8 marzo 2017 - Camera
Calenda: evitare delocalizzazione imprese destinatarie di finanziamenti pubblici
Interrogazione on. Giovanna Martelli (MPD)

Grazie, onorevole Presidente. Onorevoli deputati, in merito alla richiesta di elementi informativi sull'eventuale delocalizzazione in Polonia dello stabilimento di proprietà della ditta Isolante K-flex Spa, ubicato nel comune di Roncello, il Ministero dello sviluppo economico ha prontamente attivato un tavolo di confronto con la partecipazione delle istituzioni del territorio e delle organizzazioni sindacali, al fine di cercare una soluzione nella difficile situazione creata dall'annuncio di voler licenziare gli oltre 180 addetti alla produzione, mantenendo in Italia le solo attività commerciali di ricerca nelle quali operano poco più di 50 persone. Va detto che K-flex è una multinazionale che opera in 10 Paesi, con oltre 1.500 addetti, e non è pertanto un'azienda in crisi come mostrano gli stessi bilanci che evidenziano tra l'altro investimenti in crescita. Tra il 2007 e il 2012 Simest ha supportato il processo di crescita internazionale di K-flex attraverso la partecipazione a cinque operazioni di aumento di capitale, per 17,2 milioni, e attraverso un fondo di venture capital per 5 milioni destinati a Paesi strategici quali gli Emirati Arabi Uniti, la Cina, l'India e la Malesia. Tali partecipazioni sono in parte rientrati a giugno 2015, per un totale di 5 milioni; 9,2 milioni rientreranno entro giugno di quest'anno e 8 milioni tra giugno 2020 giugno 2021. Non si tratta di delocalizzazioni, ma di produzione a basso valore unitario che vanno necessariamente realizzati nei Paesi di destinazione per poterne intercettare la specificità della domanda locale. 

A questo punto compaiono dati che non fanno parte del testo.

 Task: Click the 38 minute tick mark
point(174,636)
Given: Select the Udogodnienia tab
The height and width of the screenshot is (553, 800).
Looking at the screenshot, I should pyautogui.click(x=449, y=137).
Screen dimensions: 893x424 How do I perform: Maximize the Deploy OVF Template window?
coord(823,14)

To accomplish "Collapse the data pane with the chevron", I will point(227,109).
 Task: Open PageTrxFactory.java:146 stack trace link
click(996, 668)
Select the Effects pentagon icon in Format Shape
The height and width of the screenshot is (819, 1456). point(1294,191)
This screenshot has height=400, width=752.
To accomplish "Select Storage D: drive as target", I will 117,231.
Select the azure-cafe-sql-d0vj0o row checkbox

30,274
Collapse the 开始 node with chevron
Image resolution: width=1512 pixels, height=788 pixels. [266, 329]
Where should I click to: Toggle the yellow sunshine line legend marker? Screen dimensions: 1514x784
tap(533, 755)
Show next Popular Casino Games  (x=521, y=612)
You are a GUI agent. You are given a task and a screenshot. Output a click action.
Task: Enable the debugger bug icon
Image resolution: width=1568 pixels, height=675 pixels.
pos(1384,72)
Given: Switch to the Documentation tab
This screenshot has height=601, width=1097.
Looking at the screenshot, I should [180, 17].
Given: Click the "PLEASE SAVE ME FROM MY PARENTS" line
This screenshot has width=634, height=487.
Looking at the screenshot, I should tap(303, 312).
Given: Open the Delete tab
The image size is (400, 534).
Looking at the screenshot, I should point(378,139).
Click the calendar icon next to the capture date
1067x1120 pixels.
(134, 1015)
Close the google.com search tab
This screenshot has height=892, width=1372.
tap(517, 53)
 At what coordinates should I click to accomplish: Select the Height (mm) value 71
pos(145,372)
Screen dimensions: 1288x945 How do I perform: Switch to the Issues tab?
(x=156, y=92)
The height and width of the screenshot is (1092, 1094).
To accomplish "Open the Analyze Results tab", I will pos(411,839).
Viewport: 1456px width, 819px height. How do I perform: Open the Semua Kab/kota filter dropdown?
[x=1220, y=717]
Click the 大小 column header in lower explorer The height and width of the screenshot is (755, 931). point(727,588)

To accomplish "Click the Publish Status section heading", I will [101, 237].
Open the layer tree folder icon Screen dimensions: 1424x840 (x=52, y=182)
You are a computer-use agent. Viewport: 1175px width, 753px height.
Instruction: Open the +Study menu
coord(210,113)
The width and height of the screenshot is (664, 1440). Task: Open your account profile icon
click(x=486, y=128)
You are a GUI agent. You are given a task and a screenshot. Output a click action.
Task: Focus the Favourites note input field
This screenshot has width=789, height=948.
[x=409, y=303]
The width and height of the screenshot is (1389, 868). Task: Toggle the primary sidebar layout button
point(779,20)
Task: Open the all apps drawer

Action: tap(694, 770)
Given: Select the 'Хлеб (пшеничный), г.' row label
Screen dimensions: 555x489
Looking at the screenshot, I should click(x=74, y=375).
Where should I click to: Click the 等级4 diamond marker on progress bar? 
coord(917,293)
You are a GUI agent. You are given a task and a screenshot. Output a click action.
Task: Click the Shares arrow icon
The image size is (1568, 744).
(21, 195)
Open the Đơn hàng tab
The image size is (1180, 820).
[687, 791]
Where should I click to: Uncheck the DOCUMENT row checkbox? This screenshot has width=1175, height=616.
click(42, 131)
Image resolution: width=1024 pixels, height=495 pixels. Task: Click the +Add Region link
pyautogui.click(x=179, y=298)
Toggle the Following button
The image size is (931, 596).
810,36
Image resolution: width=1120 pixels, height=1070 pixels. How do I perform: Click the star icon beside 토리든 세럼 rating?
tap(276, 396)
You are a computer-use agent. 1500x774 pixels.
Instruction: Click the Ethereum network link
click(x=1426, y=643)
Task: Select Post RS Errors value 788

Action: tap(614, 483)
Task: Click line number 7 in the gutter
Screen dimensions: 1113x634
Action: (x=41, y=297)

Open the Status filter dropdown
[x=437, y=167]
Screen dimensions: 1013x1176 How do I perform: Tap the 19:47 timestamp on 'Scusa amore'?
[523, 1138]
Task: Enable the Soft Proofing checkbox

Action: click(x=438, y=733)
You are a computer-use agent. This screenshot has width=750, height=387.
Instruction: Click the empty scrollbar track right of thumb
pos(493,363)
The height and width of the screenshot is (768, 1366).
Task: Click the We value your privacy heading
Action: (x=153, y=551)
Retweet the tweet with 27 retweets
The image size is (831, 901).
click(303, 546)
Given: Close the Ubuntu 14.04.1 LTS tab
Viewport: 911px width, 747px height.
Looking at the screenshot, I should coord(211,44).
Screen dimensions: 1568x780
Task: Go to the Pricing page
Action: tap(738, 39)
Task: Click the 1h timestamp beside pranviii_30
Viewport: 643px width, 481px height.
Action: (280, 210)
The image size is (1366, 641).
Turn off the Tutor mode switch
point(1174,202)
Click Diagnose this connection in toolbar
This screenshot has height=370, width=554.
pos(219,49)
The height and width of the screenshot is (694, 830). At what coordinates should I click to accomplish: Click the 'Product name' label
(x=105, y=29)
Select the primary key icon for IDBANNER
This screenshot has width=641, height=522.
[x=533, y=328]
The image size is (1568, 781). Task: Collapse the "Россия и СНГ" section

Per quanto riguarda gli investimenti nel campo della ricerca e sviluppo, la società ha beneficiato di 7,7 milioni di agevolazioni; 5,1 milioni di euro su un progetto selezionato attraverso una procedura negoziale a sportello, finanziata con fondi della Cassa depositi e prestiti; 1,35 milioni di euro sul bando reach ultimato; 1,2 milioni sul bando horizon twenty twenty per un finanziamento agevolato non ancora erogato. Per questo ultimo strumento, qualora venisse delocalizzato l'investimento, si dovrà procedere alla revoca del contributo in quanto l'attività di ricerca deve necessariamente essere svolta in Italia. Per i precedenti due strumenti agevolativi, sulla base dei regolamenti comunitari, non è previsto il mantenimento dell'attività produttiva in Italia a seguito della conclusione degli investimenti. Il quadro di valutazione che emerge alla luce di queste considerazioni rende del tutto incomprensibile e non giustificata la decisione di cessare l'attività produttiva nello stabilimento italiano, quando, come risulta dagli accordi sottoscritti, vi erano impegni a non licenziare e ad avviare una riorganizzazione che avrebbe reso ancora più competitivo il sito. Negli incontri svolti presso il MISE si è sviluppato una serrata discussione con l'obiettivo di riportare il confronto su aspetti diversi dal licenziamento e quindi sulla ristrutturazione dello stabilimento, anche attraverso l'utilizzo di ammortizzatori e strumenti che il Governo e la regione possono attivare. Su queste basi, sono state formulate proposte operative concrete che i responsabili aziendali hanno finora respinto. Il Ministero, e io personalmente, non intendiamo subire passivamente questo comportamento e, oltre al già programmato incontro del 15 marzo, ci stiamo attivando per chiarire con la proprietà le ragioni che rendono necessario un passo indietro e il rapido ritorno ad un confronto.